**What the task asks**
Write out exactly the lines from the one containing "The height and" to the end of the material, both ends included, and nothing else. Leave pictures out.

**Provided material**
################
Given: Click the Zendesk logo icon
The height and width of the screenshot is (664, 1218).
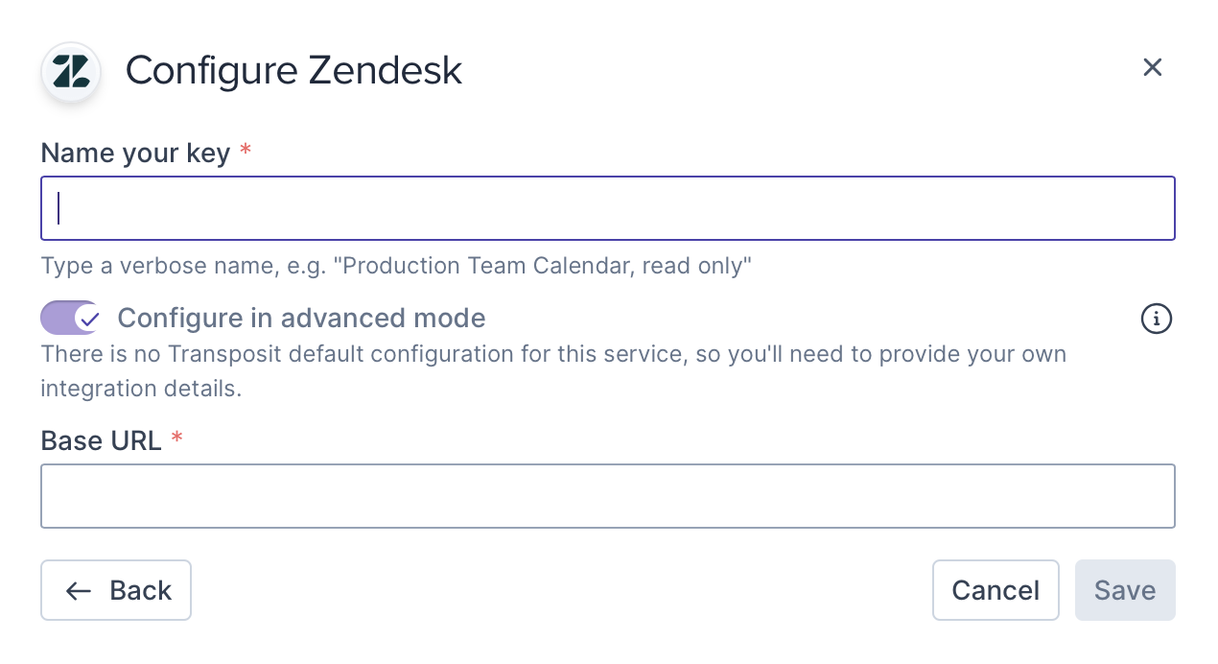Looking at the screenshot, I should pos(71,72).
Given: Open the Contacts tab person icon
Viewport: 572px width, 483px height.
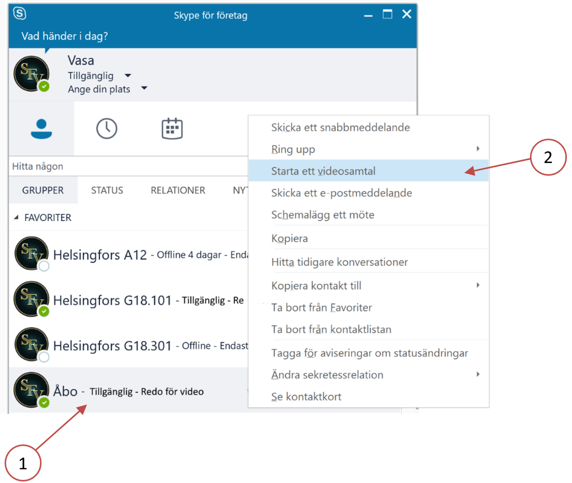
################
**Response to this exercise**
The height and width of the screenshot is (664, 1218).
Looking at the screenshot, I should pos(71,72).
Given: Open the Contacts tab person icon
Viewport: 572px width, 483px height.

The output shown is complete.